TASK OBJECTIVE >> Give exactly the lines from the one that contains "Given: Click inside the Search field" through the end of the entries below, both included; the pictures stay out.

GIVEN RECORDS >>
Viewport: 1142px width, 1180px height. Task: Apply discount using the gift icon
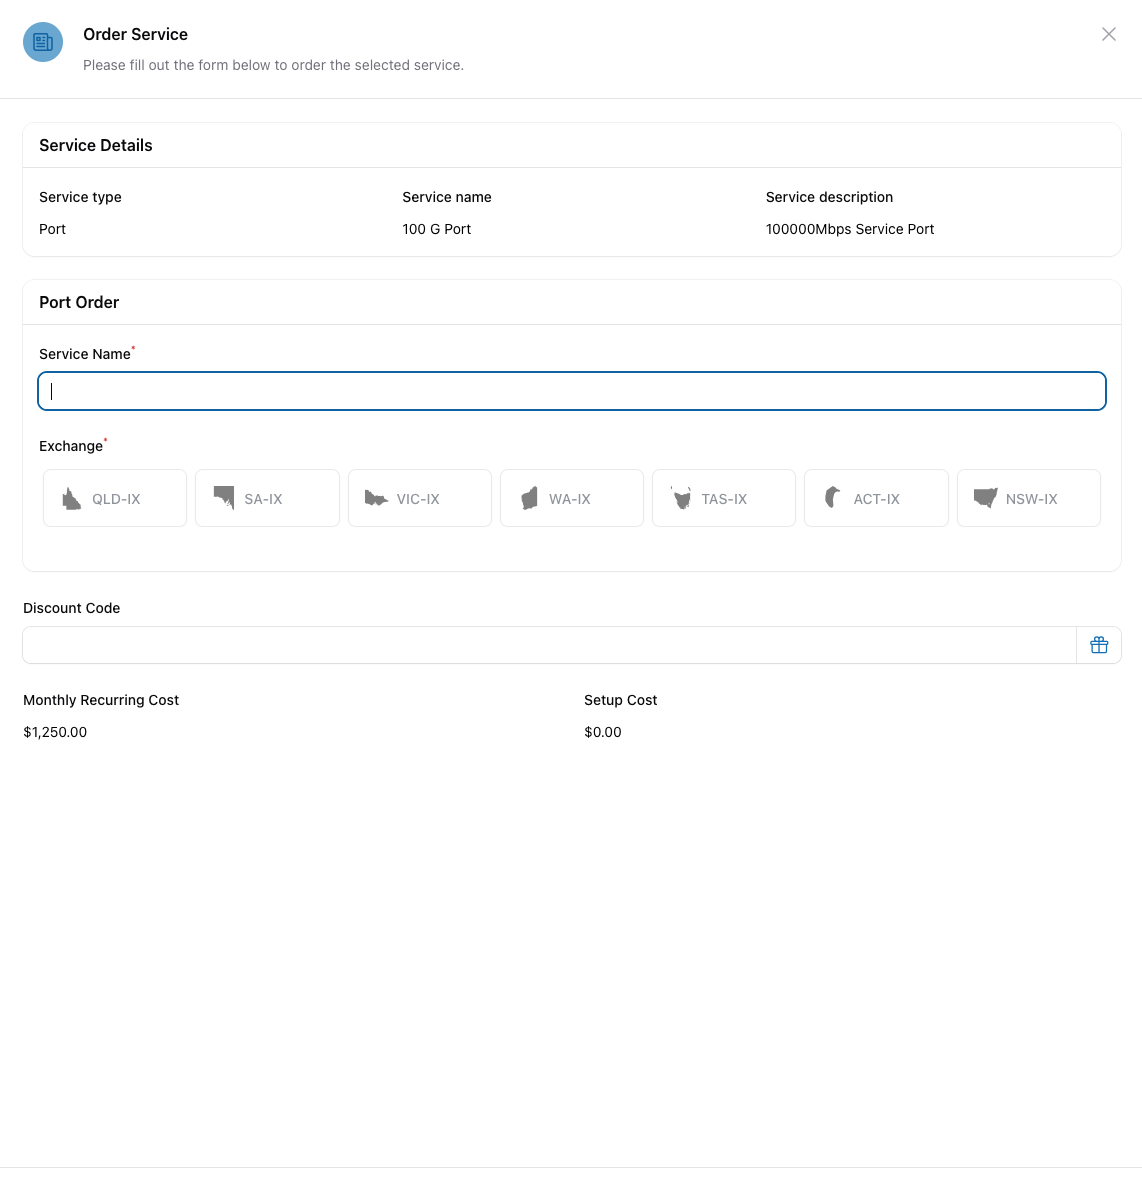tap(1098, 645)
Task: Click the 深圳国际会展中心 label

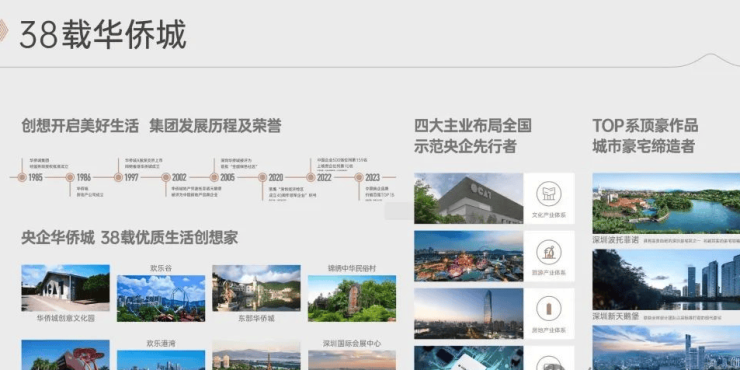Action: pos(352,344)
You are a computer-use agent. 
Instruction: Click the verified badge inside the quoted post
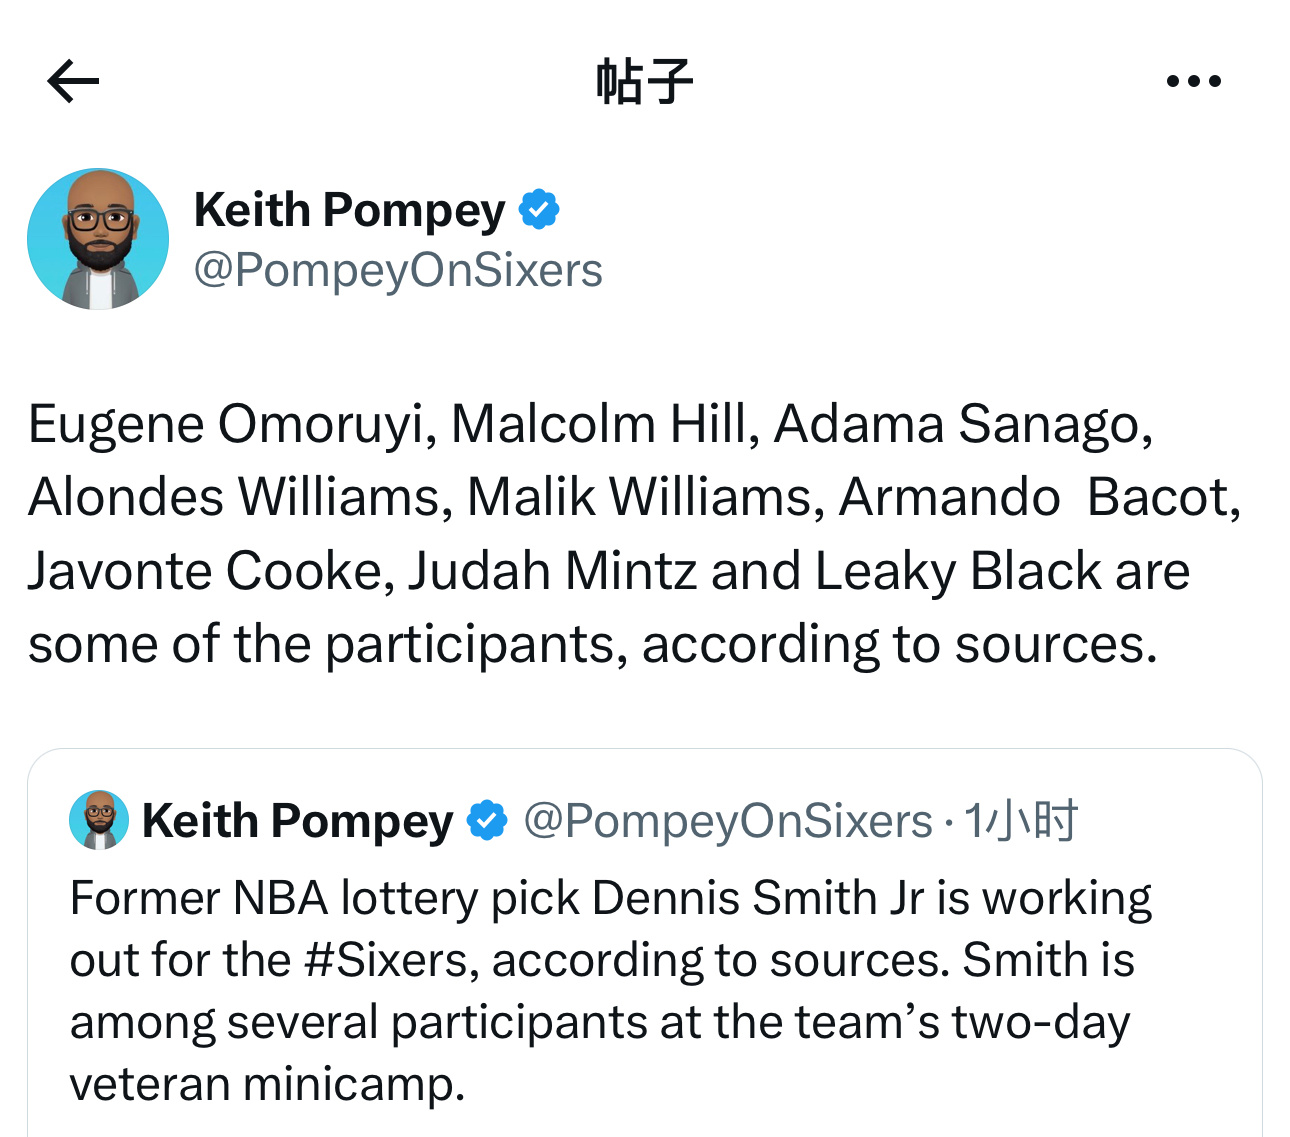[x=487, y=821]
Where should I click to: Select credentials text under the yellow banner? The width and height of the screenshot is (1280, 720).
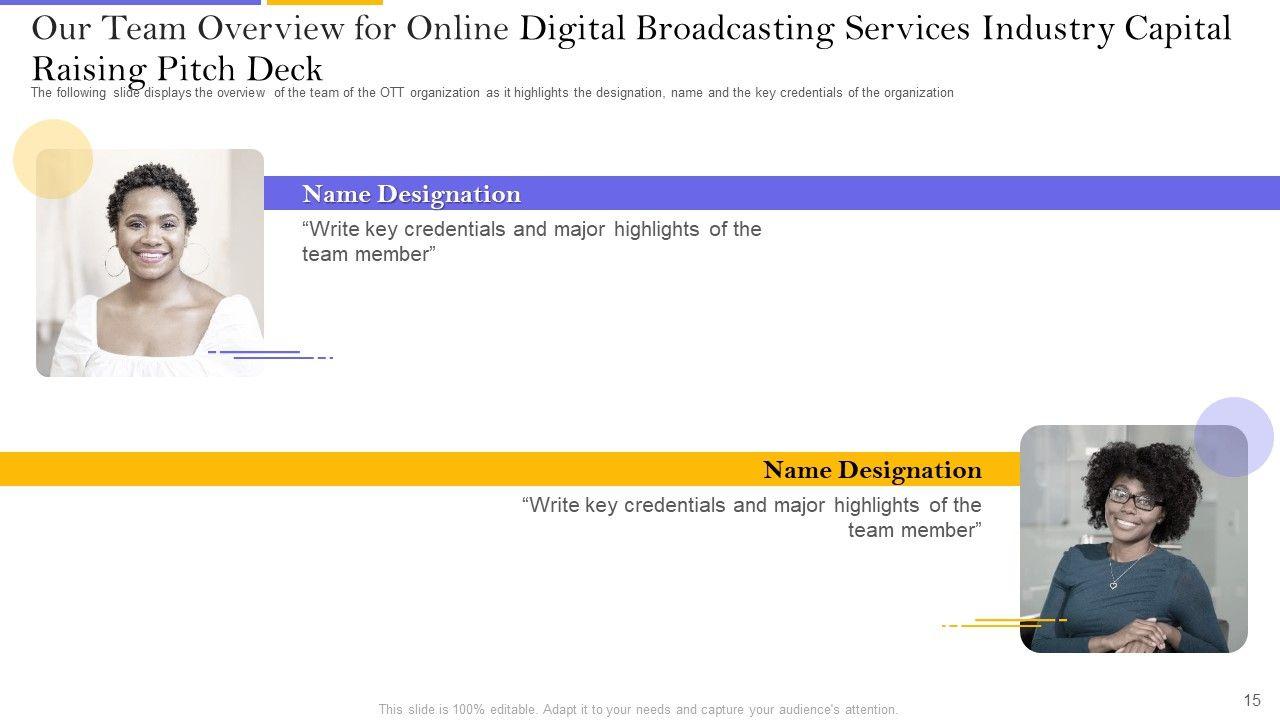752,517
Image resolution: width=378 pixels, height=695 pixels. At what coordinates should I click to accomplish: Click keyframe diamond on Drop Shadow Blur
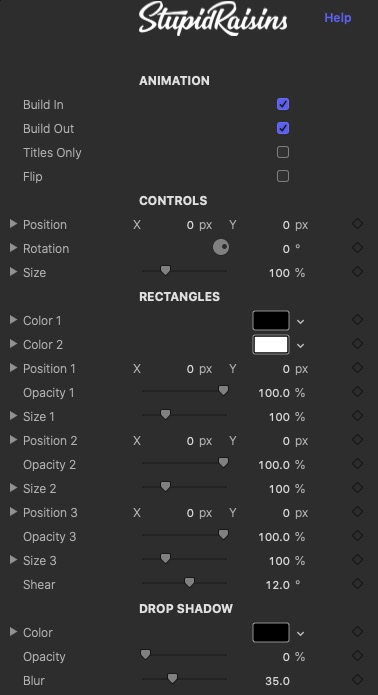pyautogui.click(x=357, y=679)
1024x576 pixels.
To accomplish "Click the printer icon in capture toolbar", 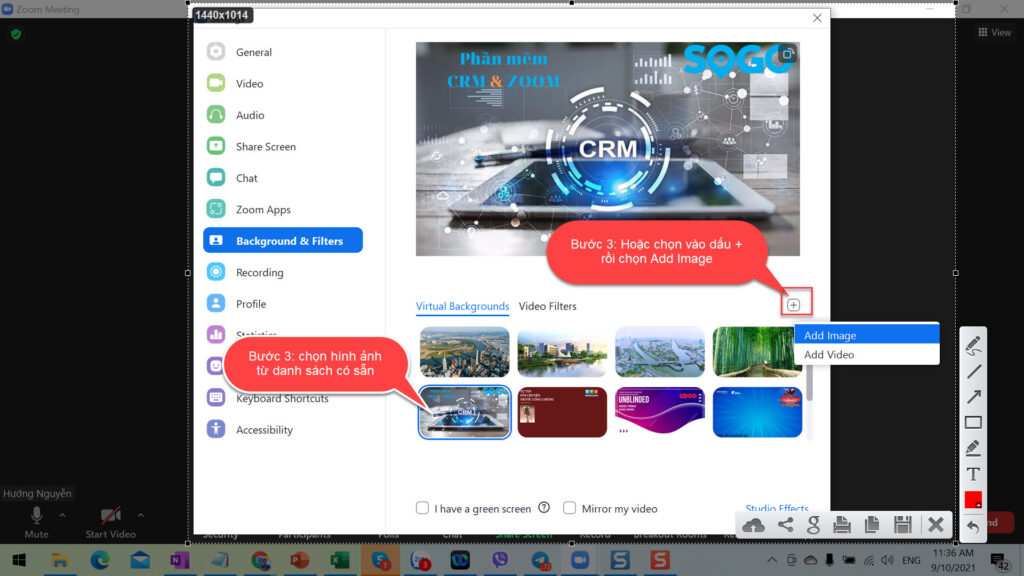I will [842, 524].
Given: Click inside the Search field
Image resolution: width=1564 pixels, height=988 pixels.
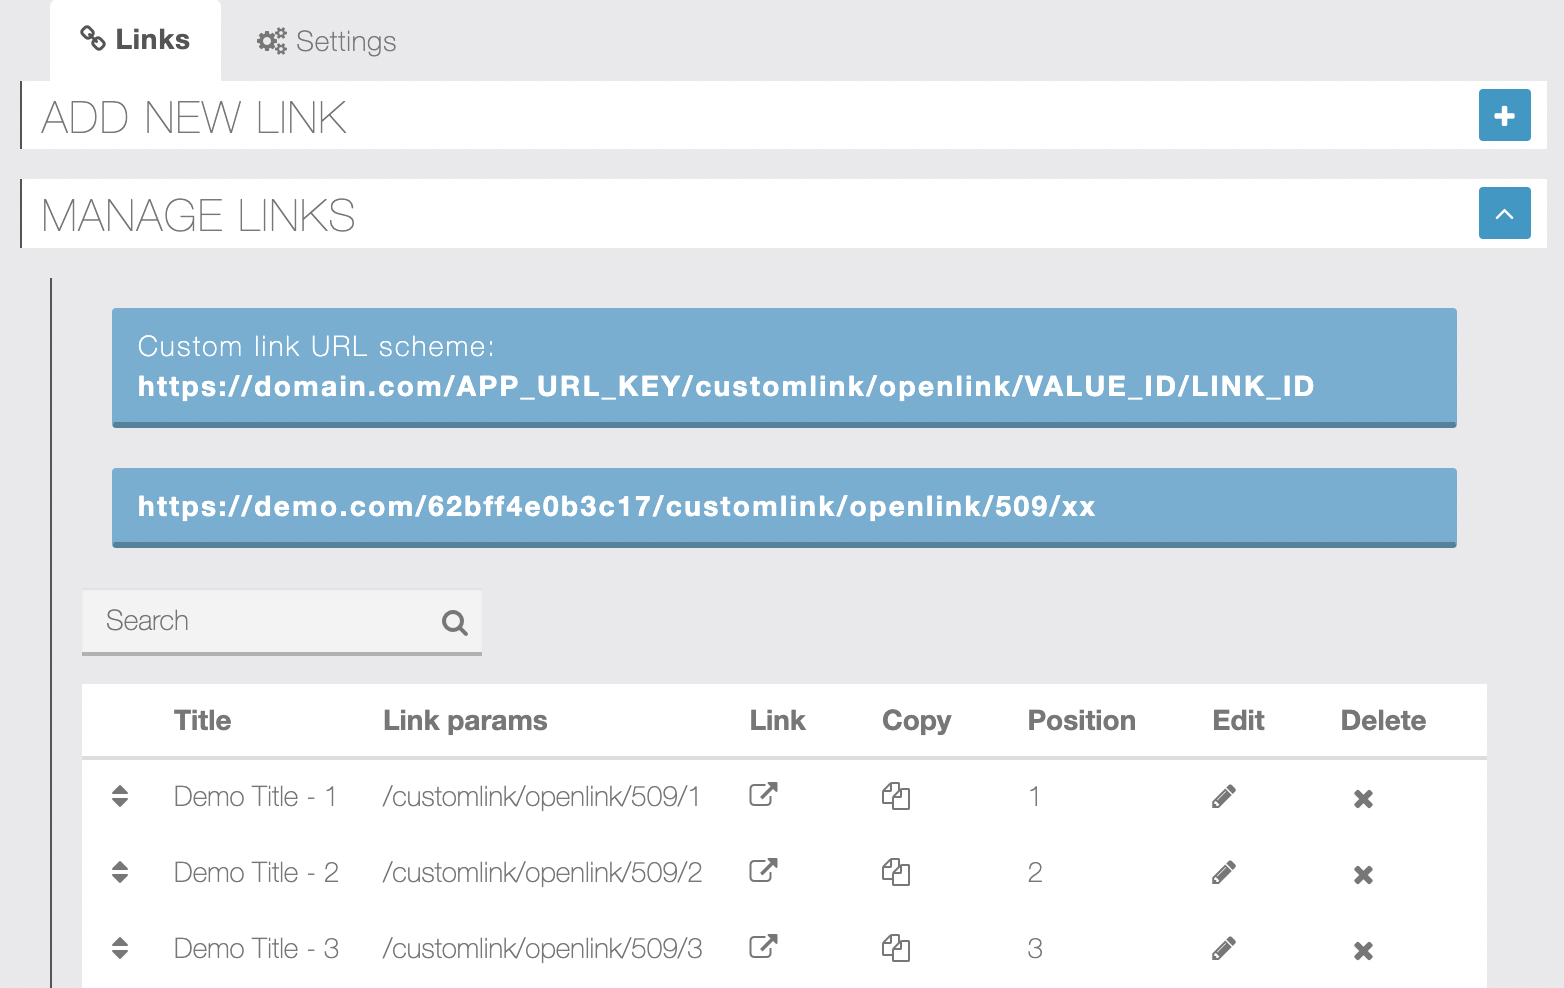Looking at the screenshot, I should point(250,621).
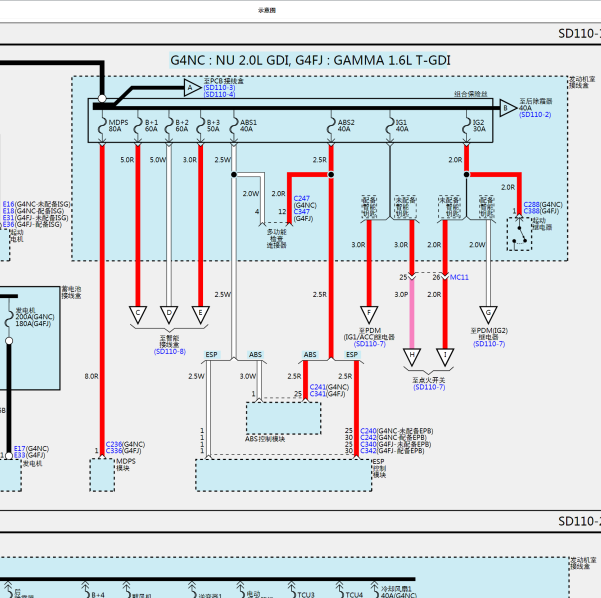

EXPECTED ANSWER >>
Given: Click inside the Search field
Image resolution: width=1564 pixels, height=988 pixels.
Looking at the screenshot, I should point(250,621).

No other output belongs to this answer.